World Bank set to fund Congo dam

17 March 2014

Reuters

The World Bank is likely to approve $73m next week to fund an expansion of the Inga hydroelectric dam in the Democratic Republic of Congo, a bank official said over the weekend.

The decision will be a relief to investors, particularly mining firms, which have been threatened with electricity rationing due to a lack of power generation, but environmentalists say the effect of the project has not been properly evaluated.

Projections indicate that once completed, Inga would generate 4,500MW of electricity. South Africa is expected to be among the hydroelectric dam´s major beneficiaries.

The World Bank, the African Development Bank, the European Investment Bank, JFPI Corporation, bilateral donors, and the southern African power companies have all expressed interest in pursuing the project which is estimated to cost about $80bn.

Grand Inga would generate 39,000MW - and would significantly boost the energy needs of the African continent. Connecting Inga to a continent-wide electricity grid for main population centres would cost $10bn more and would be the world's largest hydroelectric project.

Critics contend the huge amounts of money required for the project would be better spent with smaller-scale, localised energy projects that would better meet the need s of Africa´s poor majority.

The World Bank´s administrative council had been due to meet on the matter in Washington on February 10, but that was postponed to March 20, raising the prospect that the third phase of expansion of the Inga dam on the Congo, 250km southwest of Kinshasa, would not be approved.

But World Bank country director in Congo, Eustache Ouayoro, said in Kinshasa: "We have had discussions with the (Bank) administrators which indicated to us that the project will be supported."

Only 9% of country´s population has access to electricity and the mining sector on which its economy relies has been hamstrung by a lack of power.

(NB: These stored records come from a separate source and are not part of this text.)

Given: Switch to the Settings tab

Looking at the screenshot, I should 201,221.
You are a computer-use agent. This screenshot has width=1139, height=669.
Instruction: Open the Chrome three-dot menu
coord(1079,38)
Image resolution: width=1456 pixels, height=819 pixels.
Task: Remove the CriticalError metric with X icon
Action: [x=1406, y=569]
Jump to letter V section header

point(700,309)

In January, Prime Minister Augustin Matata Ponyo wrote to President Joseph Kabila setting out plans to ration power to major mining companies in the copper-rich Katanga province and demanding that miners halt any plans for expansion.

The suspension of new mining projects comes as Congo is achieving record high copper production: 942,000 tonnes last year, according to the International Monetary Fund.

Two existing hydropower stations on the Congo river - Inga I and II - are decades old and in disrepair, struggling to provide enough electricity to meet demand.

Inga III, once built, would provide 4,800MW of energy. This would comfortably cover the 450MW deficit mining companies in Katanga complain of.

Campaign group International Rivers has called on the World Bank to fund smaller, local energy projects that it says would be less environmentally damaging and more effective.

"The proposed Inga III Dam fails to reduce energy poverty and protect the environment in the DRC," the group´s policy director, Peter Bosshard, said.

The US represent ative at the World Bank is likely to vote against the Inga project following recent legislation in Congress directing US officials at international forums to vote against big dams, but Mr Ouayoro believes the financing will be approved anyway.